Benchmarking should not impact perf until timer is read
authorCyprien Noel <cyprien.noel@gmail.com>
Fri, 9 Sep 2016 19:49:35 +0000 (12:49 -0700)
committerCyprien Noel <cyprien.noel@gmail.com>
Fri, 9 Sep 2016 19:49:35 +0000 (12:49 -0700)

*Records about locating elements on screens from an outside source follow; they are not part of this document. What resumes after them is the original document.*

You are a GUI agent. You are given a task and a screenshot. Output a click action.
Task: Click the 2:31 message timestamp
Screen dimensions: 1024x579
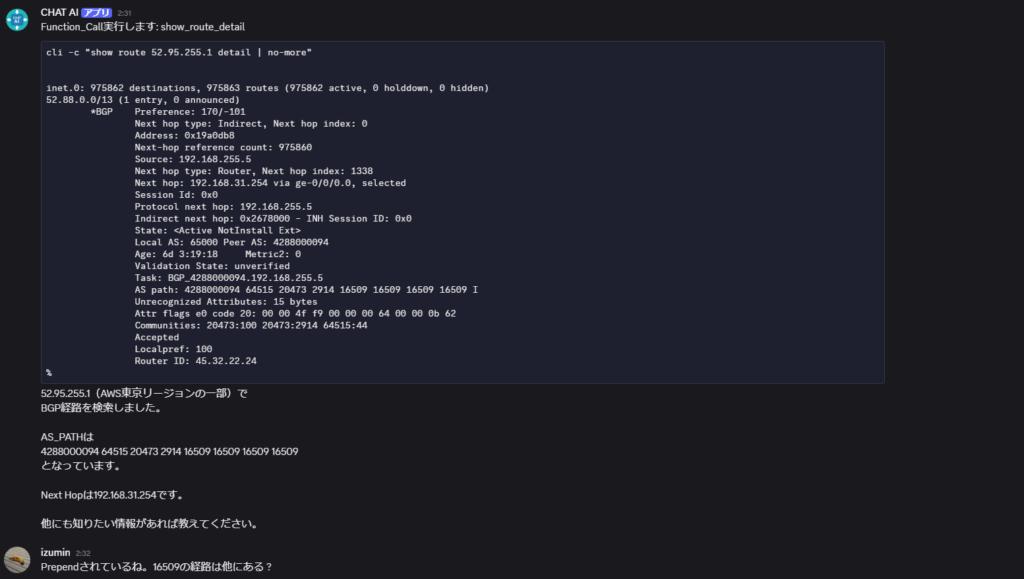[x=124, y=13]
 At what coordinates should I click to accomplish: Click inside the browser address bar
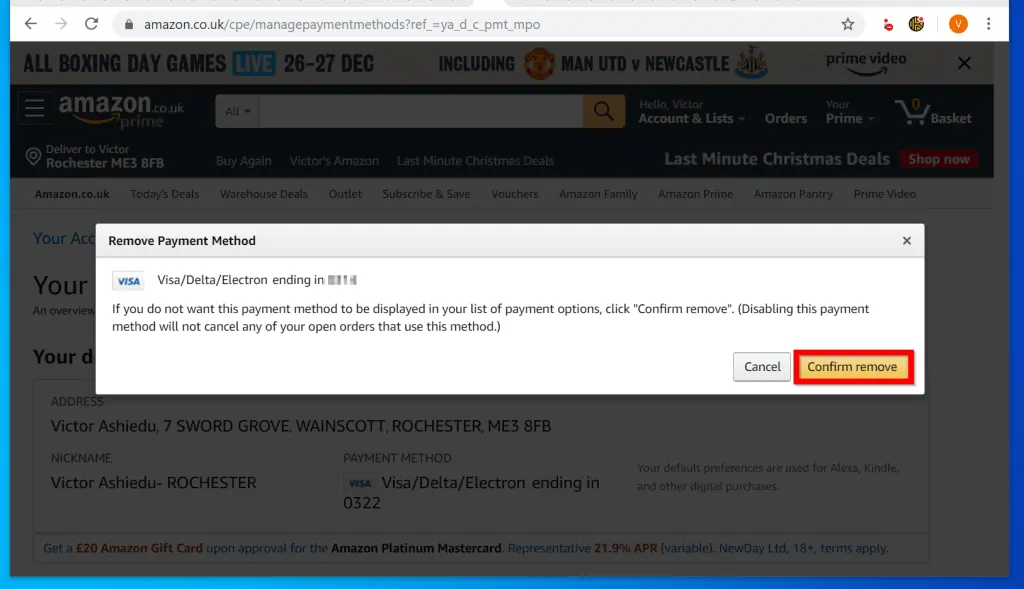[x=400, y=23]
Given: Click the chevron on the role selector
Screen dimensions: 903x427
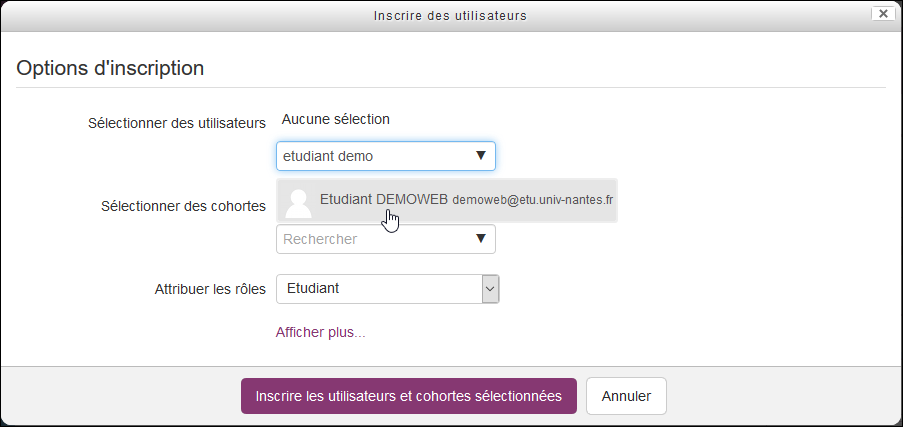Looking at the screenshot, I should coord(490,289).
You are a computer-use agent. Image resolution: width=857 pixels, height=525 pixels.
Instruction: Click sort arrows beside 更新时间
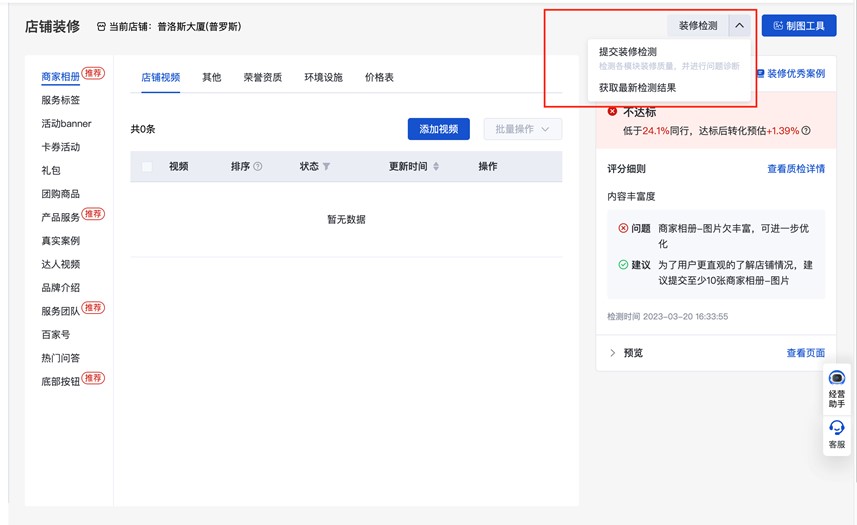[436, 167]
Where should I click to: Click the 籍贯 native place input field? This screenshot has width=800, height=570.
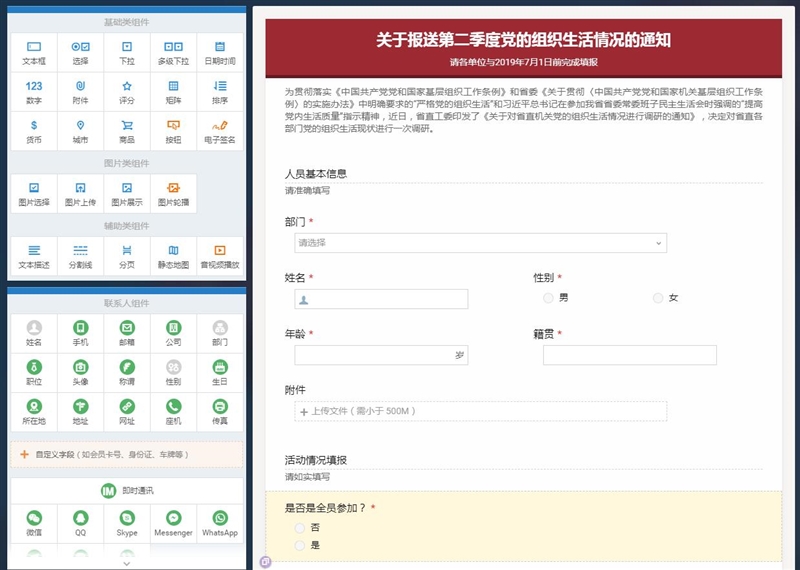click(x=629, y=355)
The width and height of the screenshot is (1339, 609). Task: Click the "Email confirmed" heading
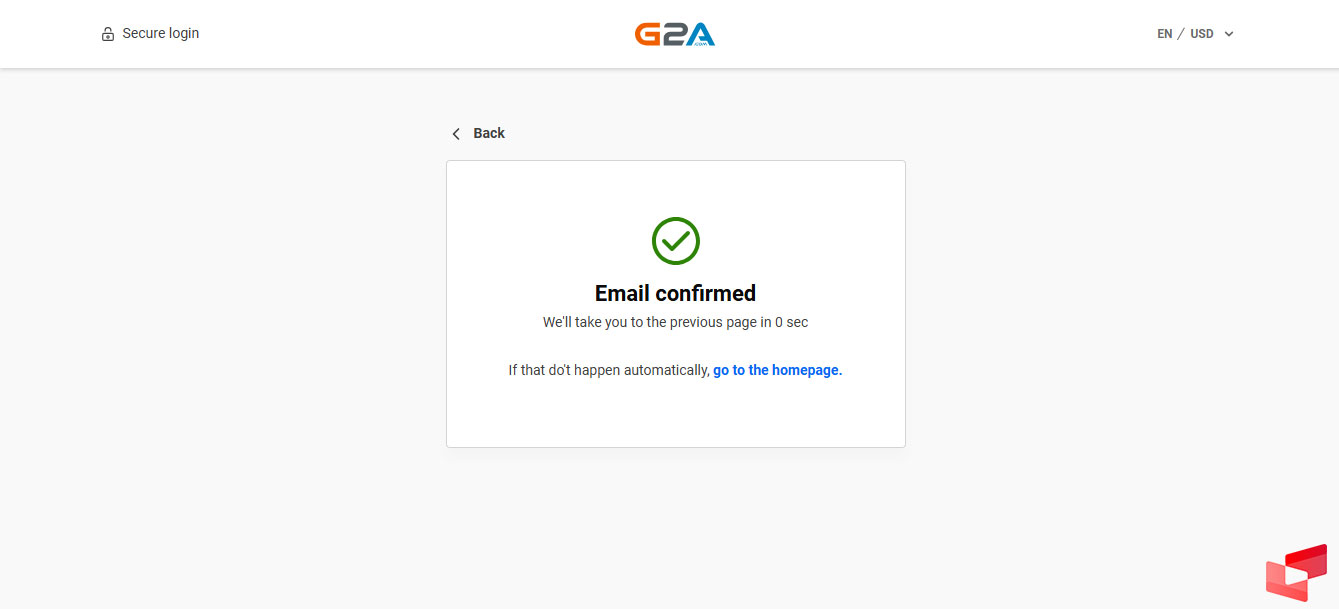675,293
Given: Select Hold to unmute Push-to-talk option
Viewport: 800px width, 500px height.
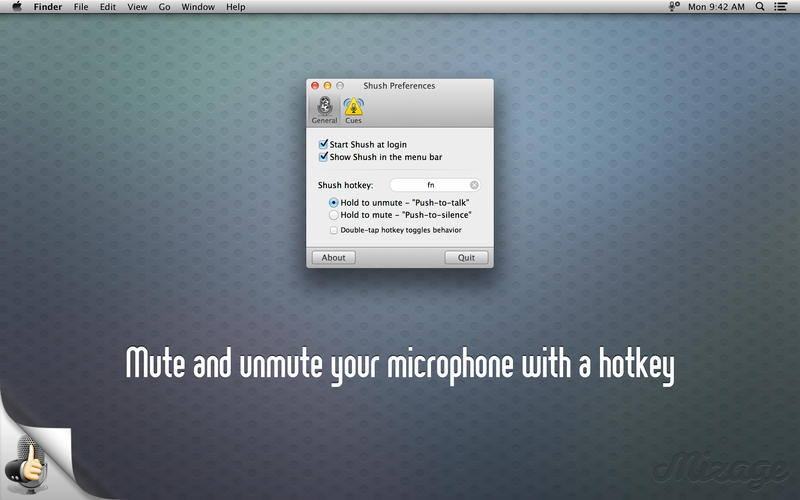Looking at the screenshot, I should [x=334, y=202].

src/caffe/util/benchmark.cpp

index 1d269c3..d994225 100644 (file)
@@ -44,7 +44,6 @@ void Timer::Stop() {
     if (Caffe::mode() == Caffe::GPU) {
 #ifndef CPU_ONLY
       CUDA_CHECK(cudaEventRecord(stop_gpu_, 0));
-      CUDA_CHECK(cudaEventSynchronize(stop_gpu_));
 #else
       NO_GPU;
 #endif
@@ -66,6 +65,7 @@ float Timer::MicroSeconds() {
   }
   if (Caffe::mode() == Caffe::GPU) {
 #ifndef CPU_ONLY
+    CUDA_CHECK(cudaEventSynchronize(stop_gpu_));
     CUDA_CHECK(cudaEventElapsedTime(&elapsed_milliseconds_, start_gpu_,
                                     stop_gpu_));
     // Cuda only measure milliseconds
@@ -89,6 +89,7 @@ float Timer::MilliSeconds() {
   }
   if (Caffe::mode() == Caffe::GPU) {
 #ifndef CPU_ONLY
+    CUDA_CHECK(cudaEventSynchronize(stop_gpu_));
     CUDA_CHECK(cudaEventElapsedTime(&elapsed_milliseconds_, start_gpu_,
                                     stop_gpu_));
 #else